Andiamo poi alla sorgente con acqua calda dove si possono fare due cose: immergersi in costume (dicono si stia da Dio), o pucciarsi nelle fresche acque del fiume che le scorre accanto, dove il foot massage più di moda avviene in modo naturale, con decine di pescetti che ci mangiano le pellicine dei piedi. Roba che da noi si spendono decine di euro e qui è tutto libero e all’aria aperta.
Sole, ombra, relax, ce n’è per tutti ma per poco, ripartiamo e ora abbiamo fame. Guido un’oretta (yuppi) l’auto col cambio automatico – non sono tutte uguali – sino a un ristorantino ideale per pranzare. In verità io sono quella delle colazioni abbondanti con cui vado avanti fino a sera, o quasi, in queste pause di solito prendo un tè, vado in bagno, scrivo il diario e poco più. Il problema è che siamo 15, i locali sono gestiti da indiani poco avvezzi all’interazione con tanti clienti o che forse hanno piacere ad averci lì con loro. Pure nei prossimi giorni staremo fermi 1h o più per pranzare, ciò che io chiamo “perdita di tempo prezioso”, una cosa che mi ha sempre fatto imbufalire non tanto rispetto alle mie esigenze, quanto alla tabella di marcia che così va a farsi benedire…

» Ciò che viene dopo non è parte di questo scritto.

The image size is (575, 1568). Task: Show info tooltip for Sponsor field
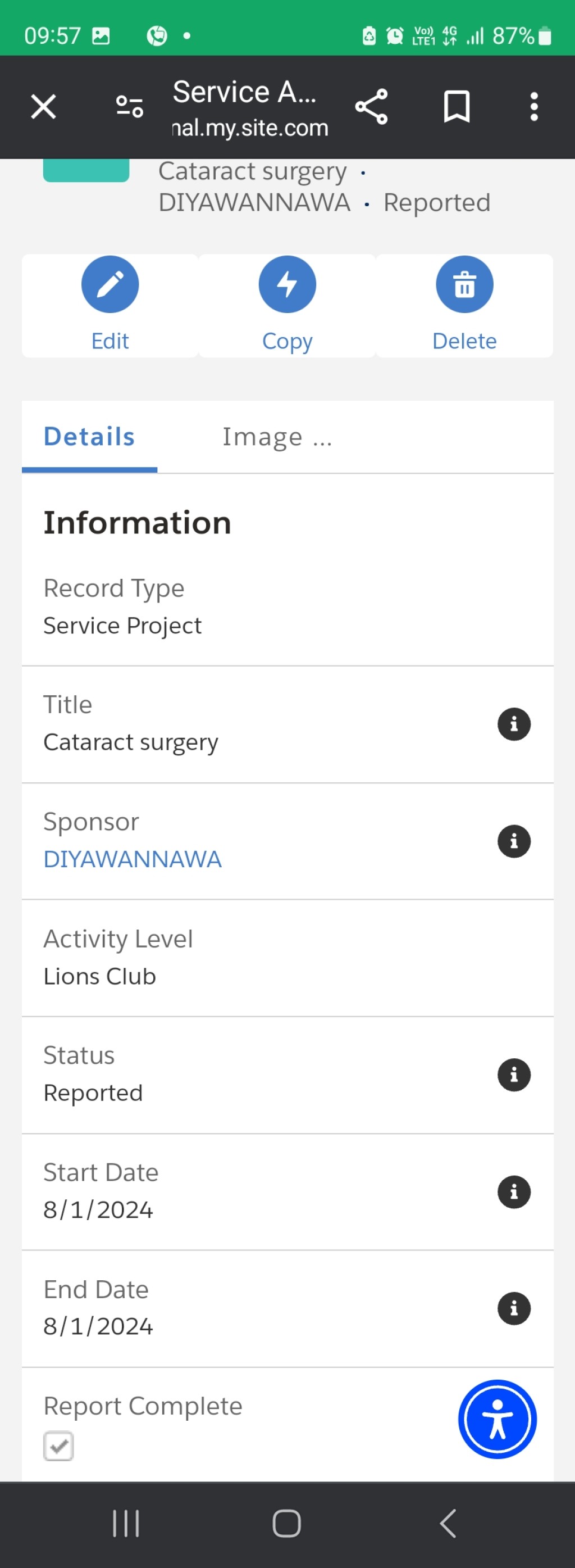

Siamo in vista dei primi contrafforti, si sale fra alte montagne, Wadi Bani Awf ci attende. E che meraviglia di wadi! Lo vediamo con le splendide luci del pomeriggio inoltrato ma passarci attraverso per 2h scarse è un vero peccato, avremmo potuto fare molto meglio, più soste, più foto, magari due passi. Un posto aspro e selvaggio, con precipizi verso il fondovalle dove scorre in teoria il fiume, rocce, ciuffi d’erba e ogni possibile metro quadro di terra sfruttato per piccolissime oasi e terrazze con le coltivazioni dei (pochi) abitanti.

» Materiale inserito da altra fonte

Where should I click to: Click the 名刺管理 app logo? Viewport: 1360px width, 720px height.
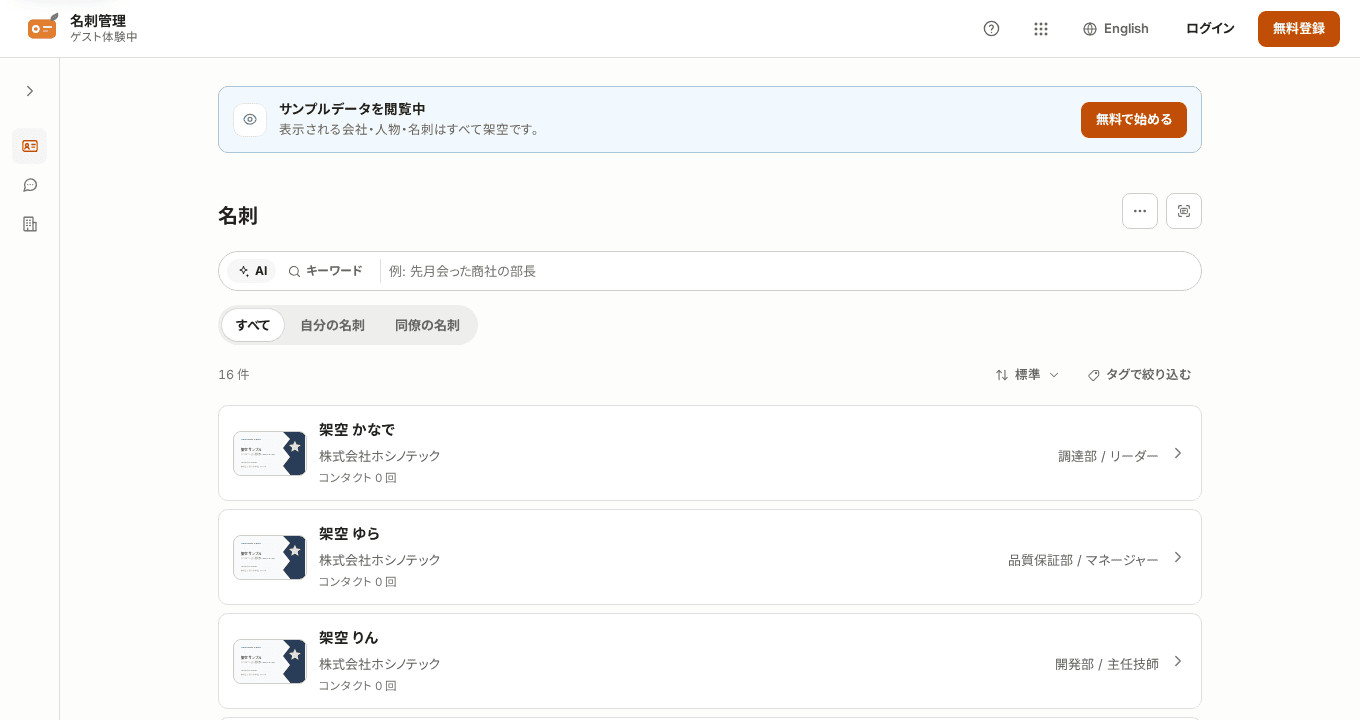43,27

Questo è il mio primo flash di Yemen, il primo di una lunga serie anche se molto edulcorata. La strada è un ciottolato strettissimo, scosceso, dove procediamo a passo d’uomo eppure balzelliamo quasi come fossimo a dorso di cammello. La calma e pace che mi infonde il deserto, un luogo deserto, è impagabile. Il cielo è e rimarrà grigio per le tempeste di sabbia che hanno colpito tutta la penisola arabica dalla fine di marzo.

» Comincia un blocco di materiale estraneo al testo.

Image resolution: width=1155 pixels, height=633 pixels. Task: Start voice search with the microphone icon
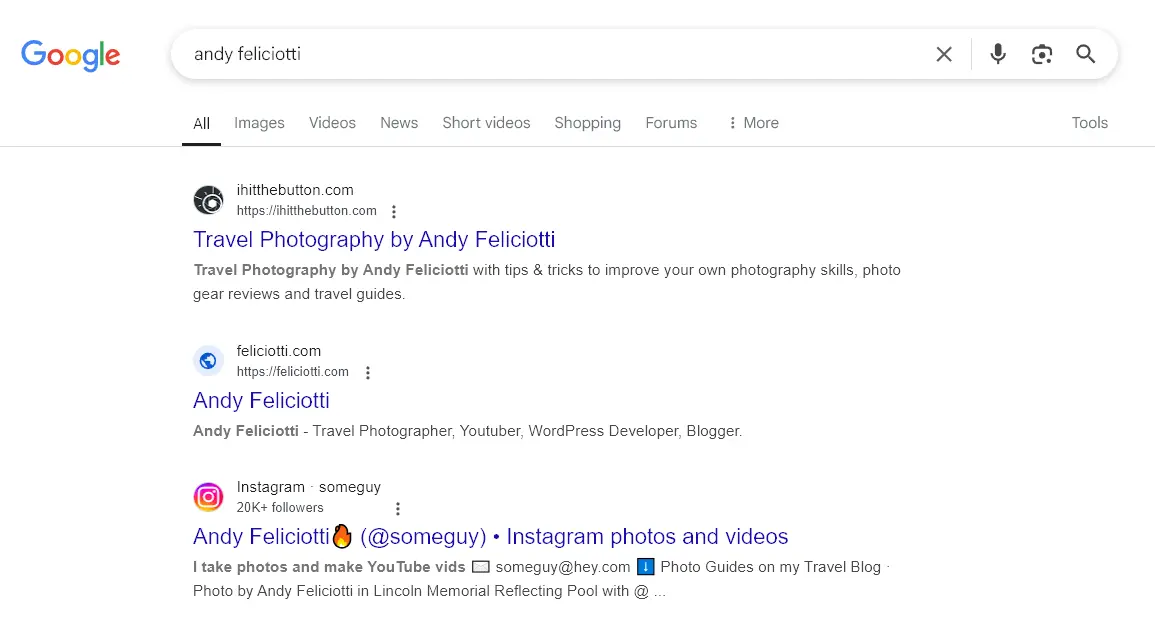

Alle 18,30 siamo nuovamente sull’asfalto e una strada “normale” che in 1h ci porta a Nizwa, bella grande piena di confusione e lavori in corso, il nostro hotel come tutti è fuori dal centro, purtroppo, ma è bello a sufficienza da garantirci due notti di soggiorno confortevole, con quel che costa! Stanze doppie e appartamenti fanno comodo al nostro gruppo per suddividerci serenamente. Verdure, riso, pizza vegetariana sono gli ingredienti della mia ottima cena, mangiamo felicemente e abbondantemente in hotel, poi alcuni vorrebbero andare in centro in cerca della birra, ma si può? Per fortuna abbiamo una bottiglia di rhum del dutyfree, che consumiamo a bordo piscina chiacchierando fino a tardi, poi la stanchezza ha il sopravvento e andiamo a dormire. Leila saida, buona notte!